A step creaked in the hall, outside: the boards were old. The Lady? he wondered, dreaming dreams; the door opened, and the blackness was such that even lifting his head and looking, he could see nothing at all. A step crossed the boards, their creaking alone betraying its bare softness. A rustling of cloth attended it. "Who is it?" he asked, not entirely liking this dark and the visiting. A weight sank onto the foot of his bed and he jerked his foot from its vicinity realizing in one rush that sword and armor were downstairs, the cautions of a lifetime wine-muddled, woman-hazed. "Who? Lady?"
He moved to sit up all in a rush, but a gentle touch stole up his sheeted leg, a whisper of cloth leaned forward, and a woman's perfume reached him. "Lady?" he said again, beginning to have different thoughts. And then another, colder: "Or is it Willow?"
"We are three," the whisper came to him. "Mother, Maid—and me."
He thrust himself for the bedside. A grip caught his arm, a band like ice, burning chill that would not yield. He reached for that grip and met a hand soft-fleshed as age itself, frail-seeming, and strong. A like grip closed on the other arm, and the cold went inward, numbing breath, numbing heart, which beat in painful flutterings.
"Man," the v
oice whispered, a breath of ice across his face, driving him backward and down. "Man . . . that you did not touch Willow in the marsh; well done; that you did not force my daughter; again well done; but that you forced a kiss of my daughter . . . now I repay: what's for one . . . is for all, like and like, Mother, Maid, and me."
He was drowning . . . felt a touch on his lips, an embrace about his limbs, and it was ice stealing inward. "No," he said, despairing. The white face came back to him, that despair, that flung itself from the rocks, cursing him. "No," he said again, colder still—Willow's face, and the starving children, the hollow-eyed, hollow-hearted children the war had made. A third time: "No." It was the lady crying out, her outrage at a world that took no regard of her, where force alone availed; and himself, his, that comrades met and killed each other, and no force could mend what was and what had been. He had no strength now, none, only the anger and the grief, alone.
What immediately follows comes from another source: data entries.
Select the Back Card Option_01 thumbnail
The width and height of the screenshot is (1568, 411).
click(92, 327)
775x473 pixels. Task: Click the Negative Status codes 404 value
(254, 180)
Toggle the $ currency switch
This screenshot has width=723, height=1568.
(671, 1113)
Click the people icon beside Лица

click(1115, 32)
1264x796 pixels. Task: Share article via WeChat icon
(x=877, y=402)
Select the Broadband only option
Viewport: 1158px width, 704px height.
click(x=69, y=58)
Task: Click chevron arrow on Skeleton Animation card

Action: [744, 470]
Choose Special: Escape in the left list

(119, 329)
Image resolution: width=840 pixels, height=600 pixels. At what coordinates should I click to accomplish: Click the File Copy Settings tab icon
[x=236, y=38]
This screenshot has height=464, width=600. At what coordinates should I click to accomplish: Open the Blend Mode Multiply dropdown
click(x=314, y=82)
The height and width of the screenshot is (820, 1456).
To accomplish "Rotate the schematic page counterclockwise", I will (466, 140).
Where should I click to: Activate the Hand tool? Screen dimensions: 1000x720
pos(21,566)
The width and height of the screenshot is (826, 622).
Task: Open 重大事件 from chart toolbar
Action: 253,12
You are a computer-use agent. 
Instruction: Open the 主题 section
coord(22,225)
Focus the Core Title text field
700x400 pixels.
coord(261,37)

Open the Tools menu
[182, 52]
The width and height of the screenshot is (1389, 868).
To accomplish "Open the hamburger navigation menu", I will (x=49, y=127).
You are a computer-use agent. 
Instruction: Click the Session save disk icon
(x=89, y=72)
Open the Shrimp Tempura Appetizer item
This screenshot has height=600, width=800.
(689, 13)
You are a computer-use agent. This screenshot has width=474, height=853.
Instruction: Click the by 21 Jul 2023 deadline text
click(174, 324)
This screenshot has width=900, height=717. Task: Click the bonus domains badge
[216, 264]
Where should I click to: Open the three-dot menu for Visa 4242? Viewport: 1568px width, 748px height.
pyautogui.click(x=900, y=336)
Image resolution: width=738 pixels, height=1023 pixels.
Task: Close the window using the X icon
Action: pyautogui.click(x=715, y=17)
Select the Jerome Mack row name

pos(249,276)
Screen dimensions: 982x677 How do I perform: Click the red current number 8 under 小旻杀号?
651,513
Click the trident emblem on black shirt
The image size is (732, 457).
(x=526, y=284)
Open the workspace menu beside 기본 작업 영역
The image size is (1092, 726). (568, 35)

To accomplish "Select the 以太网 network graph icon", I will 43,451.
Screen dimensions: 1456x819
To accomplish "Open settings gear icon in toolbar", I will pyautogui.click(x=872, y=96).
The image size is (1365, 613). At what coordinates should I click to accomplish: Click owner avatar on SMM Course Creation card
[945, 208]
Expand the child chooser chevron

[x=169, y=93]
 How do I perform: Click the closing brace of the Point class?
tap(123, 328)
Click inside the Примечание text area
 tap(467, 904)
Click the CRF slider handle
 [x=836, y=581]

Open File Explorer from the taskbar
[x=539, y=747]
His shoulders struck the wooden floor; he sprawled, his senses beginning to leave him as his sight had done, and tears were freezing on his lashes, the moisture freezing on his lips so that he could open neither, sightless, speechless in the dark, void of all protest. Sense went last. He was not aware for what might have been a long time; and then he felt again, wood beneath his naked back, perceived a light through his lids, but still he could not open his eyes. A shadow bent above him, breath stirred across his face; soft lips kissed one eyelid and then the other, and lastly his mouth.
He looked on Willow, who crouched by him in her shift, holding a lighted candle, her arm about her knees.
"It's day," said Willow. "There's just no window here."
He dared no words. He rolled over and got up, ashamed in his nakedness, drew his clothing on under Willow's silent, dark-eyed stare. She had stood up. He walked for the door, turned the remembered way in haste down the creaking hall, through the low doorway and down the windings of the stairs in the dark—down into the main room of the keep, where wood moldered silver gray and cobwebs hung, the nests of spiders, fine spinnings in the daylight which sifted in through broken beams. His armor lay in the dust. He put it on, hands trembling, worked into the mail and did the buckles.